The secret to success inside or outside of prison is to take advantage of every opportunity you are given, a former prisoner told the San Quentin News Journalism Guild.
That was the advice from Forrest Jones, a former Guild student on his first return to San Quentin since his parole in 2018.
Jones, a Black man with dark skin, soft and curly hair and glasses, walked into the room with a strong confident stature and a welcoming presence.
“I am so honored to be back here for the first time— as a free man—to talk to you guys,” Jones said at the Aug. 12 visit. “Please understand that everything that I’ve accomplished thus far has been through hard work, persistence, and a dogged effort to take advantage of every opportunity I was given throughout my time at San Quentin, which allowed me to gain my freedom.”
He was sentenced in 1995 under California’s draconian Three Strikes Law, for theft of a $400 video cassette recorder. Jones served 24 years of a 25 years-to-life sentence.
Jones, 58, was raised in Hanford, California. His involvement with the criminal justice system started at the age of 16. Like many teenagers and young adults growing up in the early ’80s, he became drug-addicted, leading to a life of crime—stealing whatever he could to feed his addiction.
Juvenile Hall, drug rehabs and county jail stints soon followed. Between 1985 and 1995 three burglary convictions resulted in his being “struck out.”
After 10 years of hard time and deep soul searching, Jones said he began to realize that he needed to take control of his life if he ever wanted to regain his freedom.
During the eight years he resided at SQ, he focused on educating himself and others about prison law/reform.
Among the stories he wrote for the San Quentin News was one entitled “The Striking Report.” Published in 2012, it focused on California’s Three Strikes Law—at a time when the law was on the ballot to be reformed. (See The Journal of Prisoners on Prisons, vol. 23, no.2 (2014)).
In January 2018, Jones was paroled from The Q. He now lives across the bay in Alameda. Since his release, his grind and work ethic has been nonstop.
For employment, Jones began working for Caltrans through a temp agency called Center for Employment Opportunity. He earned $100 a day cleaning highways. After about three years, he purchased three cars and recently secured his own apartment.
Currently he is employed with Five Keys Schools and Programs. Founded by the San Francisco Sheriff’s Department in 2003, Five Keys— which serves formerly incarcerated individuals and people currently or formerly experiencing homelessness—hires people directly into their transition employment positions.
The visitor said that he is an “Ambassador” at the company’s Oakland site. His primary responsibilities are to the company’s homeless clients. He compares his duties to that of a correctional officer and/or a counselor.
He said he helps them with day-to-day things such as finding employment or enrolling in self-help programs. “I also have a key to the hotel rooms they are given. I make sure they are in or out of the room at the required times,” he said.
“You know, it’s funny.
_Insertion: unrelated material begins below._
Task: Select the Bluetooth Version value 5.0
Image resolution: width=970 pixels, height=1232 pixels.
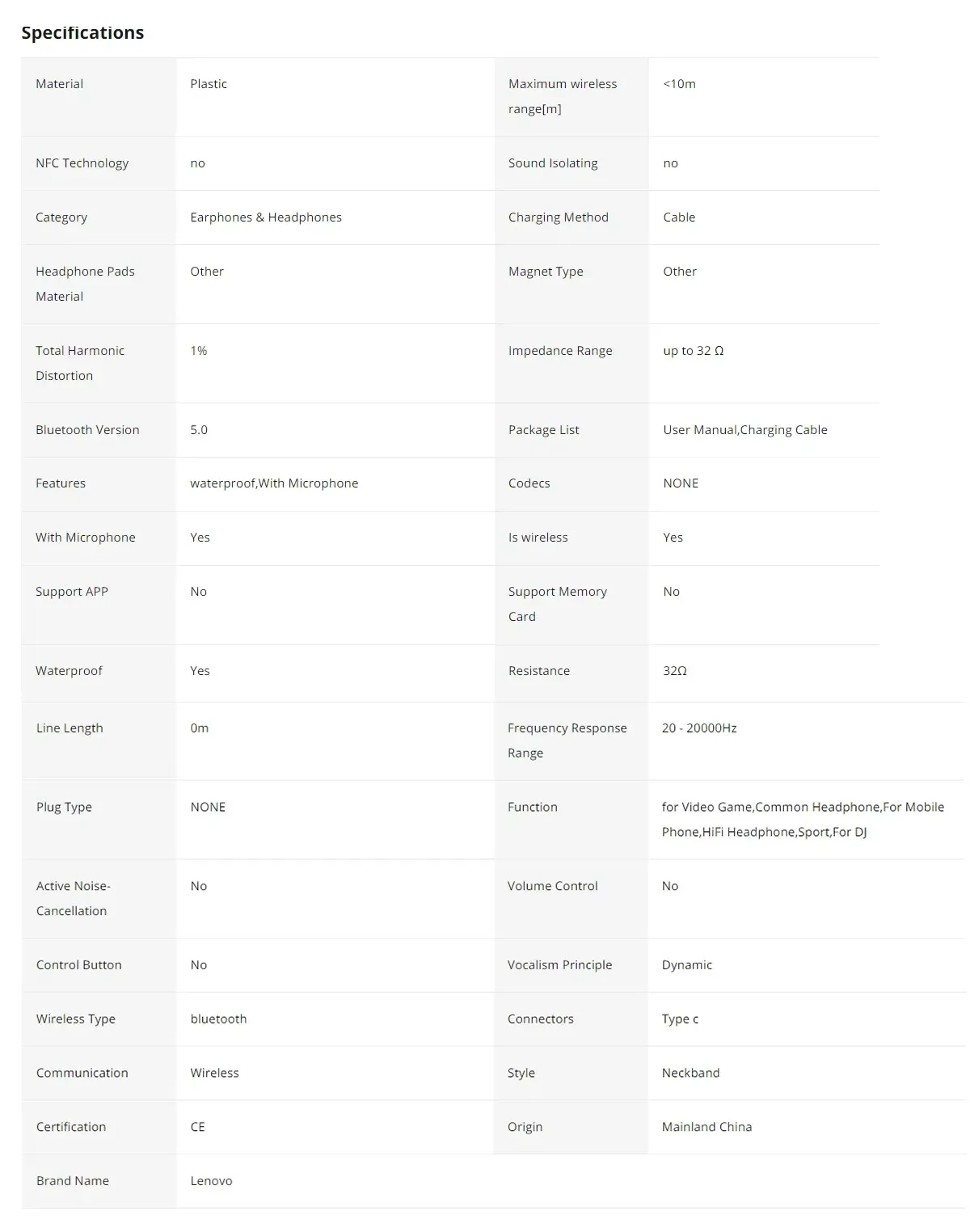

I now have a new respect for the struggles prison staff go through with some of the guys on the inside. I mean, when you are dealing with people who have lost their way, they can be very difficult at times. But all in all, I love what I do because having been in similar situations, I have a broader perspective of what they’re going through. I can relate, so it helps me help them get through it, ya know?”
Jones said he faced many obstacles when he was first released from prison. He told an amusing story about how he couldn’t figure out how the self-checkout line at the grocery store worked because when he went in, they didn’t exist.
“I’m standing there looking crazy, waiting for a cashier to show up and check me out, when the lady behind me had to explain to me the whole process. I was so embarrassed,” he said.
Jones is now an undergraduate student at Cal State, East Bay, where he’s working toward a major in sociology.
Additionally, he is part of a program at Cal State, East Bay, called Project Rebound. It provides students services organized around two principles: peer support and holistic advising. It provides financial aid, career and goal planning, legal/social services, and guidance on balancing academic and personal life.
Jones said his role at Project Rebound is to develop, access, recruit and retain programs that make the transition process easier for incarcerated and formerly incarcerated people who plan to attend Cal State, East Bay.
“Please understand that this (journalism) class is a great opportunity that you’ve been given. Make it count. Never give up on your goals or your mission to get out of here, because as you can see, I’m proof that you can regain your freedom and succeed,” he said.